Hobbs lived in Buenos Aires from 2008 to 2011, and the series presented here, “Barranca,” uses that city’s topography as an organizing principle. The Argentinan capital is located at the edge of a vast plain, the Pampas, where the lowlands meet a wide estuary, the Río de la Plata. On that edge rises a 30-foot bank that separates the city from the river.
Hobbs writes:
After living in Buenos Aires for about two years, the flatness of the city, the impossibility of having a vista or a perspective from which to orient oneself, began to feel oppressive. I started taking pictures around the one, small topographical feature present in the city; the brief slant of the barely perceptible riverbank, or barranca. …
Residents of Buenos Aires say the city turns its back on the river. Indeed, centuries of landfill have pushed the present day edge of the river so far from its original banks that standing at any point on the riverbank, the river itself is never visible.
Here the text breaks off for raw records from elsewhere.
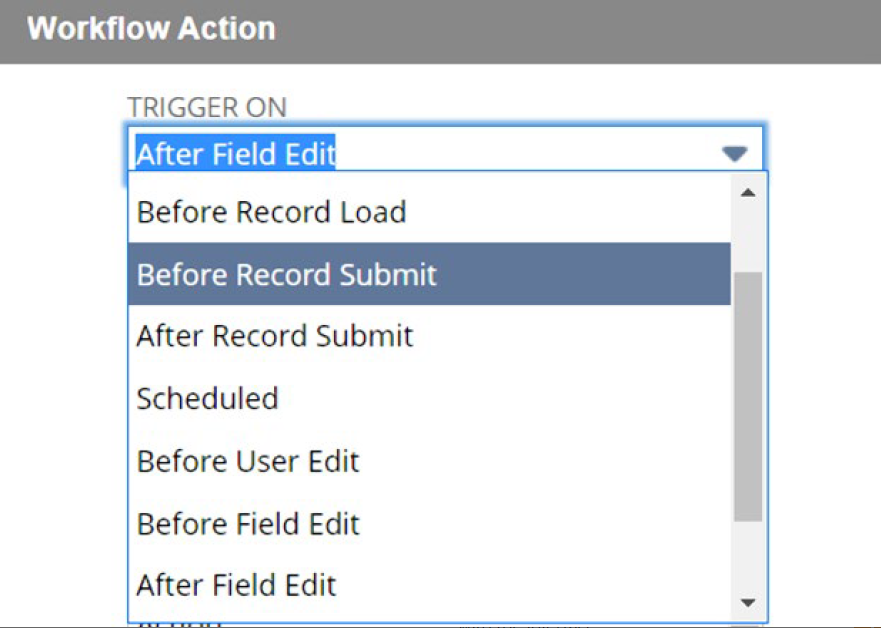The image size is (881, 628).
Task: Click the Trigger On combo box field
Action: 445,154
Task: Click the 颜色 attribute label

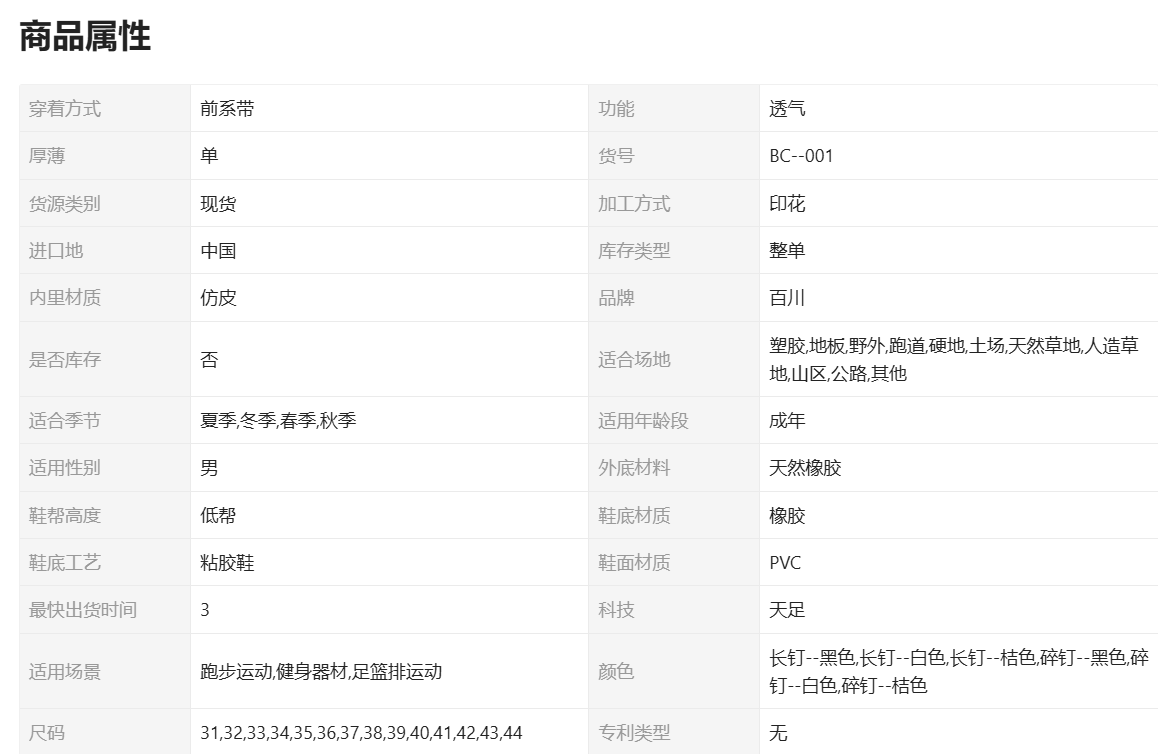Action: click(616, 672)
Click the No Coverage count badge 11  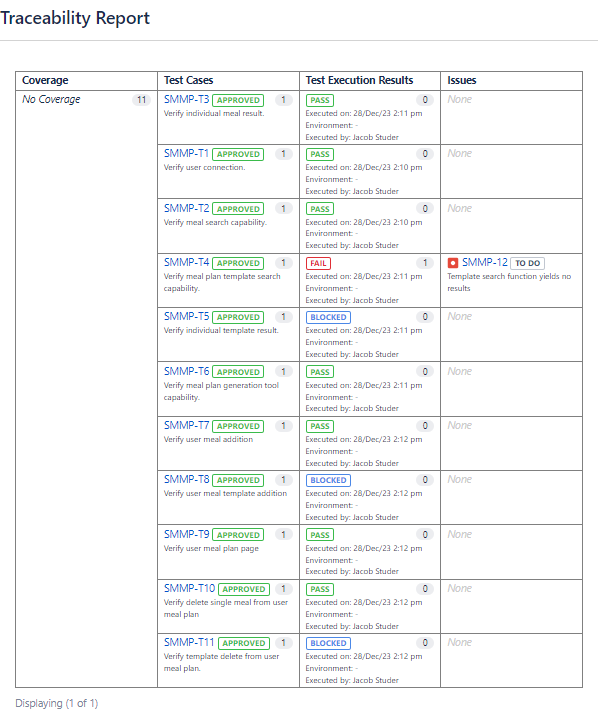[141, 100]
What is visible are the markings of Argentina’s history; the lavish parks built in the 19th century, the seat of government, the bullet-scared façade of a government ministry, the site of a clandestine torture center run during the last military dictatorship, murals for candidates, a monument to a lost war, graffiti for recently a deceased ex-president, an elevated highway constructed for the World Cup, and so on.
In these photographs, Hobbs traces the city from north to south, using the bank as a nine-mile transect that reveals something essential about the city and the history of its making.